W dobie telefonów komórkowych z aparatami każdy „zwierzolub” ma w rolce od aparatu setki, jak nie tysiące, zdjęć swojego pupila. Sporo rozmawiasz z opiekunami zwierząt, którzy trafiają do Ciebie, chcąc uwiecznić swojego psiaka w niestandardowy sposób. Jakie są ich motywacje do zrobienia tak nieoczywistych zdjęć?
Moim nadrzędnym celem zarówno w fotografii portretowej ludzi czy zwierząt jest pokazanie piękna. Bardzo chciałbym wierzyć, że ludzie, którzy do mnie trafiają, chcą obcować z czymś pięknym, ponadczasowym. Ale rzeczywistość oczywiście bywa bardziej przyziemna. Wiele osób, chce po prostu uwiecznić swoje zwierzęta i mieć pamiątkę. Nie neguję absolutnie robienia zdjęć telefonem. Nawet udzielam rad jak telefonem robić dobre zdjęcia, ale pewnej bariery chociażby związanej ze sprzętem nie da się przekroczyć. I moi klienci to wiedzą. Pozostaje oczywiście ostatni aspekt.
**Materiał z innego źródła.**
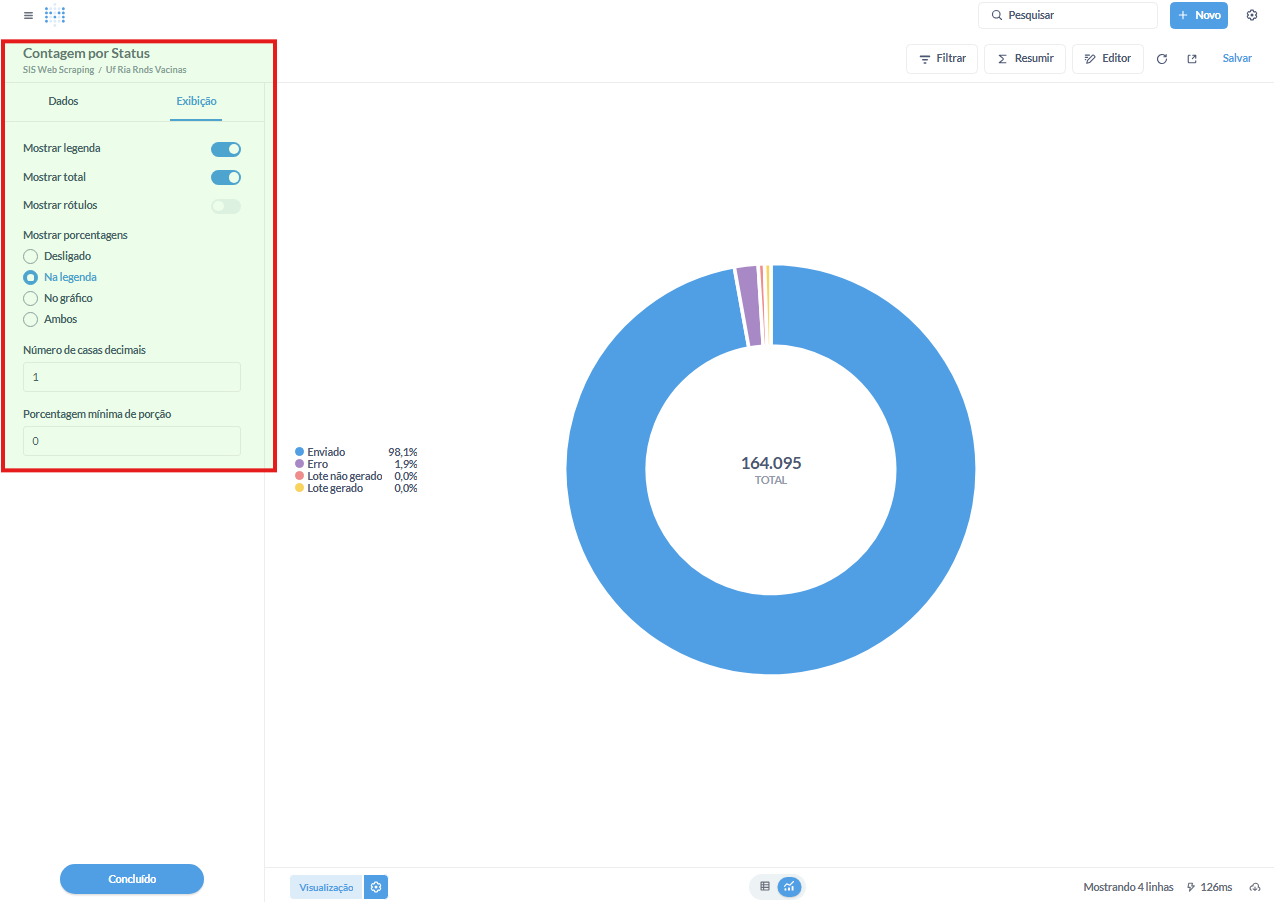
Task: Click the download results cloud icon
Action: pos(1255,887)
Smutny, ale prawdziwy. Nasz zwierzak żyje dużo krócej niż my i po prostu niektórzy chcą go zatrzymać nie tylko w pamięci.
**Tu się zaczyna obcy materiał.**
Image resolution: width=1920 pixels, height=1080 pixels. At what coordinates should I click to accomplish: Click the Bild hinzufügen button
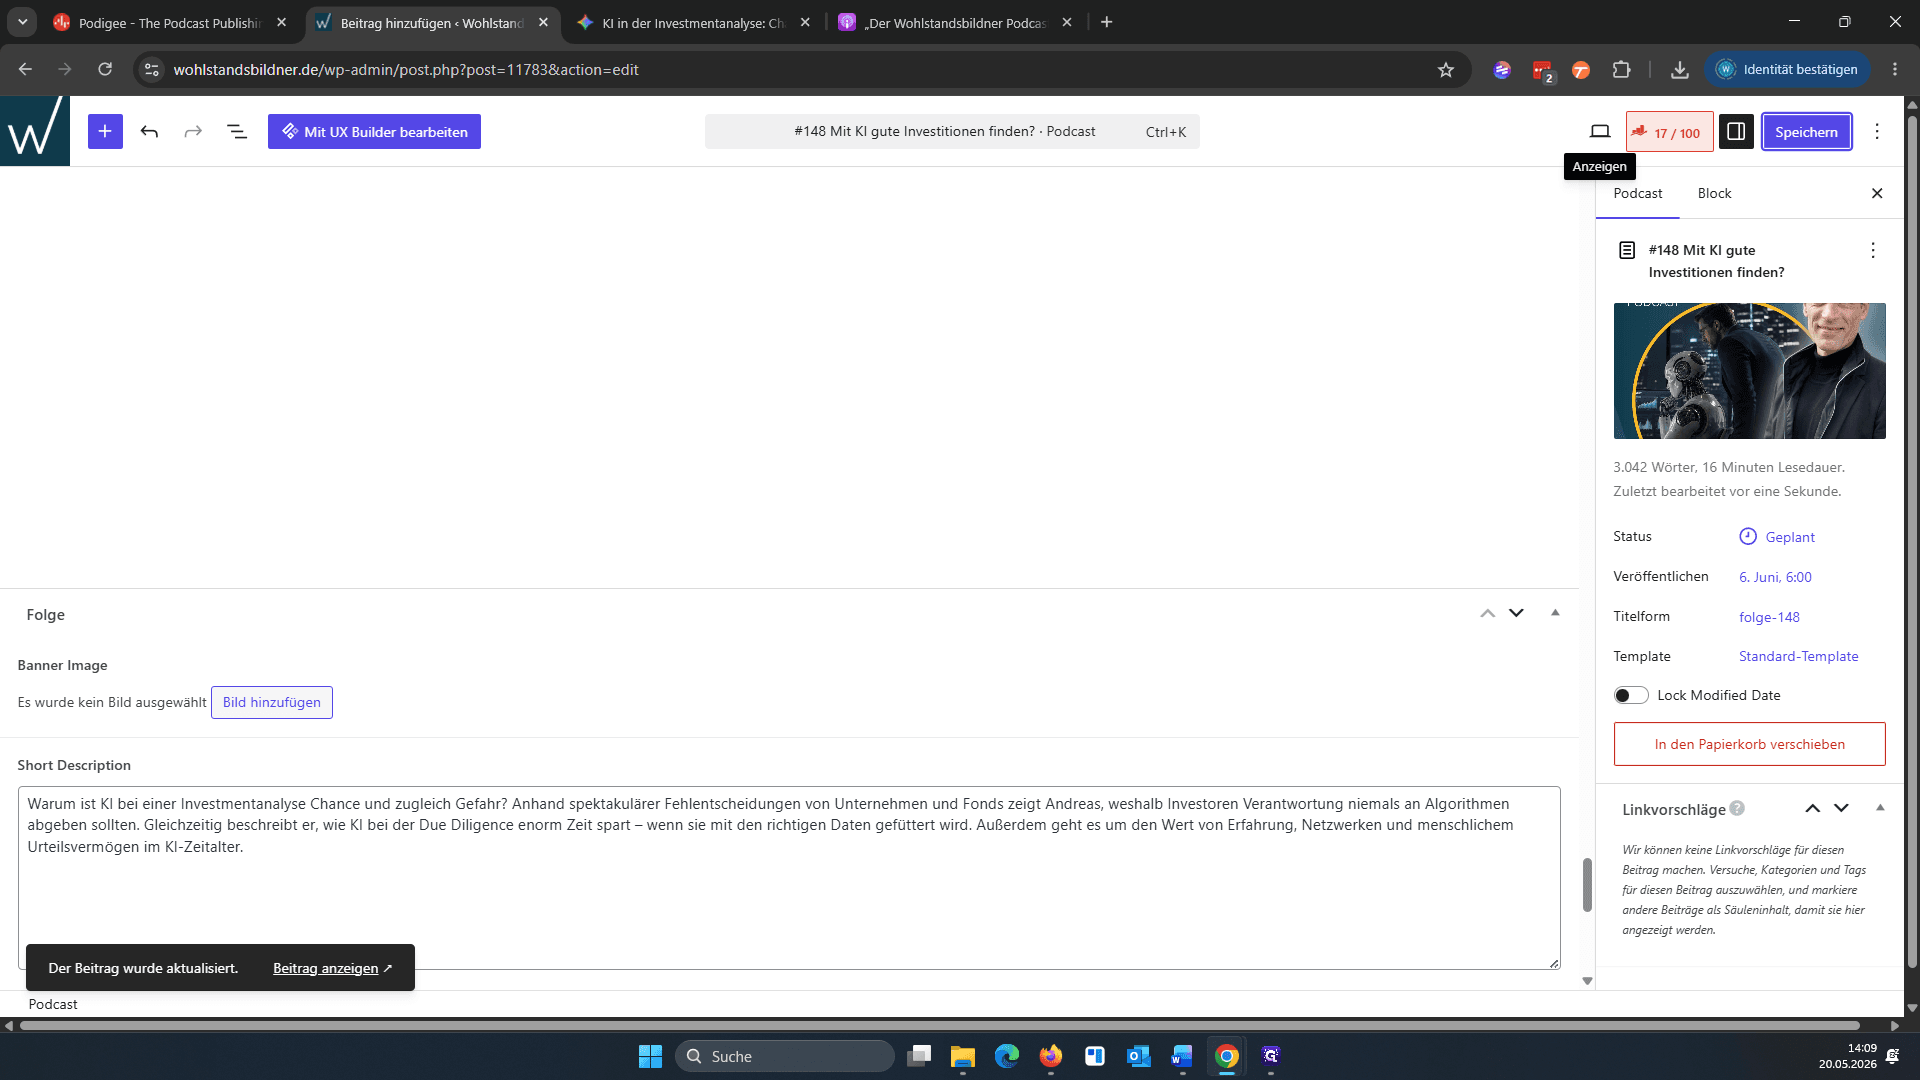pos(272,702)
Nie byłabym sobą gdybym nie zapytała – a co z kotami?
Sam mam kota, choć prawie go nie fotografuję. Nie jestem zwolennikiem fotografowania kotów w studiu. Kot to indywidualista i jak doskonale wiedzą wszyscy kociarze, wydawanie mu jakichkolwiek poleceń mija się z celem. Ale nie odmawiam takich sesji, choć realizuję je w domach,
w których mieszkają koty. Polega to na tym, że po prostu biegam za kotem i poluję na odpowiedni moment. (śmiech) To trudne, wyczerpujące i czasochłonne.
Mamy Nowy 2022 Rok, to czas robienia noworocznych postanowień, wypowiadania marzeń. Jakie są Twoje?
Mam dwa marzenia. Po pierwsze wystawa. I nie zapeszając, mam nadzieję, że uda mi się to marzenie spełnić już w niedługim czasie. A po drugie, chciałbym przekonać jakiegoś właściciela galerii, że taki typ fotografii, jaki uprawiam, można uznawać za pełnoprawną sztukę. Bo nasi czworonożni przyjaciele na to zasługują.